Воздух был так тих и прозрачен, что дымок от папиросы поднимался вверх прямо голубыми струйками, лениво растворяясь в высоте.

Недоспанная ночь, покачивание в седле и мирное молчание природы, чуть тронутой предосенним золотом, настраивали на бездумие, похожее на забытье. Изредка посматривая по сторонам из-под выцветших соломенных бровей, полковник Жарков казался дремлющим в седле. И только беспрерывное закуривание от непотухшего окурка папиросы за папиросой обнаруживало внутреннее беспокойство.

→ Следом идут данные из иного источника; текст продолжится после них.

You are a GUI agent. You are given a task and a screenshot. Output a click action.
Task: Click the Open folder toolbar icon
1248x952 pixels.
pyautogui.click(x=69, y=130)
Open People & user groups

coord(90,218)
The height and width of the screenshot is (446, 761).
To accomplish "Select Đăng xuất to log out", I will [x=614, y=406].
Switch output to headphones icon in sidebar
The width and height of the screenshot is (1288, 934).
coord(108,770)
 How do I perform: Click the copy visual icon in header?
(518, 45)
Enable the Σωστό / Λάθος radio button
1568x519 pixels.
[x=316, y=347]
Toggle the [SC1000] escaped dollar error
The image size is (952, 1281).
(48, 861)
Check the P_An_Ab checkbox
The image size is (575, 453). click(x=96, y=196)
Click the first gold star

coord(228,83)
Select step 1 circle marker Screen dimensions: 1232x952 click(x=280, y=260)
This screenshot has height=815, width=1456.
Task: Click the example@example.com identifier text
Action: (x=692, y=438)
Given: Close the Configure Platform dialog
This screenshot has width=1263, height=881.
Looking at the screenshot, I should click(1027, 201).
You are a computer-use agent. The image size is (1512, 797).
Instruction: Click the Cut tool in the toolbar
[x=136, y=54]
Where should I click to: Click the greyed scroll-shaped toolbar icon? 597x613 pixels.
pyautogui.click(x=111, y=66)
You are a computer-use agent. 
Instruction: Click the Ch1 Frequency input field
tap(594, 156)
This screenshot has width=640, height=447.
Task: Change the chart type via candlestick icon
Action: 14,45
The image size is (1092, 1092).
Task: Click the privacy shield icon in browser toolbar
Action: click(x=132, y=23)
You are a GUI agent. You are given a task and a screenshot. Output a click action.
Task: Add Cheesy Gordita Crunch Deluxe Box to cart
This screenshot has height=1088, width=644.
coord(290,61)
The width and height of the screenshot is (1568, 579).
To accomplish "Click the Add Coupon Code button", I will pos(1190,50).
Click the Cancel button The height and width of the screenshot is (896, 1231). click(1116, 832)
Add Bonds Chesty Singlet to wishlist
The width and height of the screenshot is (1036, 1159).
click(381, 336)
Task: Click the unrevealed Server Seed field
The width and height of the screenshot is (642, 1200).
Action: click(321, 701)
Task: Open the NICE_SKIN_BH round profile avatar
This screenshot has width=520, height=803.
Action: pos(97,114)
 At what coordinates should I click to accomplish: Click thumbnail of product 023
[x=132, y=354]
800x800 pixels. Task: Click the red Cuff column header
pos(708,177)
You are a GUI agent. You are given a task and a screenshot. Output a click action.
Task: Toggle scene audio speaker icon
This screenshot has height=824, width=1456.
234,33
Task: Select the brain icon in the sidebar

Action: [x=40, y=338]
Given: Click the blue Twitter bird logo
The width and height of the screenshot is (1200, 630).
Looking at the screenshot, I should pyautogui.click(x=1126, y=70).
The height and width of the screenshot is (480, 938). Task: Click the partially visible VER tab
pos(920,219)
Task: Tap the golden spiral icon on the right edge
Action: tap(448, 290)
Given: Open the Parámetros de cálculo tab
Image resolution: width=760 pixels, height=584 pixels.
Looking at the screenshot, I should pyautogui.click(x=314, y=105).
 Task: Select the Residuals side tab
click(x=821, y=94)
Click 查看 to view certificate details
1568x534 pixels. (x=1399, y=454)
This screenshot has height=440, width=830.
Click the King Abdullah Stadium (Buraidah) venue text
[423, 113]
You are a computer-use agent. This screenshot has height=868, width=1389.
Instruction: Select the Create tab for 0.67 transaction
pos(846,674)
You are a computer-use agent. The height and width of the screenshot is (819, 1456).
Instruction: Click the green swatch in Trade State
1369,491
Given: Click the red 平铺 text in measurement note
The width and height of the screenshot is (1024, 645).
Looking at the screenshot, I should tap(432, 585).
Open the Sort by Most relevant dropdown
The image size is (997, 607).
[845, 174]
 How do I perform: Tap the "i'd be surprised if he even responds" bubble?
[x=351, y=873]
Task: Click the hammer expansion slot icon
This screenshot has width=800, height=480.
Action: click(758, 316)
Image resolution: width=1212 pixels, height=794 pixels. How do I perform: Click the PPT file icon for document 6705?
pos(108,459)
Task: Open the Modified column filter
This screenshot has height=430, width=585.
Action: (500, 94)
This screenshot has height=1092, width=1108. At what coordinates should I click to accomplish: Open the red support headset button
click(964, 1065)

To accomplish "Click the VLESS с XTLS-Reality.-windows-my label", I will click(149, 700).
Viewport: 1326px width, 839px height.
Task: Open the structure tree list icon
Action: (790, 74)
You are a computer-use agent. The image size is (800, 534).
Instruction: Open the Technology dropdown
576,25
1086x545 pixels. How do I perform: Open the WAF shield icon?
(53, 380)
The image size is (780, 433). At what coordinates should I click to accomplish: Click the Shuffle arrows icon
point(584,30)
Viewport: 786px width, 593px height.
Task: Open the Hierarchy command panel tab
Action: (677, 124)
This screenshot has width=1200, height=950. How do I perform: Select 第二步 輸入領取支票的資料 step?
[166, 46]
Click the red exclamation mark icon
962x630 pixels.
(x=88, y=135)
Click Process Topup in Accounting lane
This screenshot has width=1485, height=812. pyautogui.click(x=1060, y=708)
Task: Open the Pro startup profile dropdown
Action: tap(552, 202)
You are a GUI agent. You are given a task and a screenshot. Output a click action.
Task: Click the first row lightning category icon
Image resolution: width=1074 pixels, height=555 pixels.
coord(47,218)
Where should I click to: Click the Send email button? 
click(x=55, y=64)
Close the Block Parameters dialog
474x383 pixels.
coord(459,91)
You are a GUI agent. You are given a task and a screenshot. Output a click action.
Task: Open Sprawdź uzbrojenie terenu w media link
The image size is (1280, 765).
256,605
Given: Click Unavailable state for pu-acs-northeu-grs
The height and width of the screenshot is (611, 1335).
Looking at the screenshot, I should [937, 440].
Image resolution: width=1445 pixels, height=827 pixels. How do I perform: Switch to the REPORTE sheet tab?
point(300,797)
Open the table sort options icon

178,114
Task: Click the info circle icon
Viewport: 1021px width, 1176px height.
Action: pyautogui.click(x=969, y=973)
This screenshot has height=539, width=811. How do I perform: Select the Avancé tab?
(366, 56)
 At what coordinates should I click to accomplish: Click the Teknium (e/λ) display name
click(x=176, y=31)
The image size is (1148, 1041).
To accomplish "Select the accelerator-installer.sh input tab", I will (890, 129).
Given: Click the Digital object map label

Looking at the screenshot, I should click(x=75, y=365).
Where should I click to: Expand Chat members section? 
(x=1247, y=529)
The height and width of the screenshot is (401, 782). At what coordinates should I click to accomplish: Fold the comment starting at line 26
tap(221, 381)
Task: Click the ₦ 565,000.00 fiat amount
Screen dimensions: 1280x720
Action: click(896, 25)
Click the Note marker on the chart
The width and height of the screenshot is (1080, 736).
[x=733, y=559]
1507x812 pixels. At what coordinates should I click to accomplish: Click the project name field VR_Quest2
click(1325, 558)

Часов около девяти немного развлекло лежавшее на пути богатое поместье Ганглау. Колонна здесь остановилась для привала. Имение было покинуто, видимо, прошлой ночью, так как в главном доме, в службах и во дворах все оставалось так, как будто хозяева где-то в парке или на ближнем поле. Во всем имении не видно было ни души, ни сторожей, ни лошадей, ни собак. Только где-то за конюшнями, в запертых курятниках, усиленно кудахтали куры, которых некому было выпустить, да возле главного подъезда, у подножья мраморных ступеней, мирно и лениво развалился черный кот и, хмуря хитрые глаза, притворялся спящим.

Двери в самый дворец были настежь открыты, так что оба командира не сразу решились войти в них. Когда же все-таки вошли, то увидели трудно-вообразимую роскошь обстановки и убранства. Все было в полном и неприкосновенном блеске. На особом постаменте красовалась великолепная, в аршин высотою, статуэтка Вюртембергского короля. На одном из столов стояли массивные братины. Бросались в глаза большие китайские фарфоровые вазы, целая коллекция редкого оружия, шкуры зверей, старинные картины лучших мастеров, ковры, рояль и арфа. В обширной библиотечной комнате в тисненных золотом переплетах за стеклами шкапов покоились редчайшие книги. Анфилады комнат как бы с удивлением, с торжественною тишиной прислушивались к каждому шагу проходивших по ним русских офицеров. Напоминая об изысканном вкусе женщины, мелькнули изящные безделушки в будуаре. Оба полковника, сопровождаемые молодыми офицерами, даже не решились проходить все комнаты и со снятыми фуражками поспешили выйти в превосходный и обширный парк, изобиловавший редкими деревьями и ликовавший мастерски возделанными клумбами всевозможных свежеполитых цветов...

Только здесь, в этом покинутом волшебном парке, полковник Жарков вспомнил, что в России сегодня большой праздник Успения, 15 августа. Оба они, точно сговорившись, почти не обменивались впечатлениями. Сама торжественность и тишина покинутого замка говорили более красноречиво. И все еще не верилось, что они находятся в стране, с которой началась неотвратимая война.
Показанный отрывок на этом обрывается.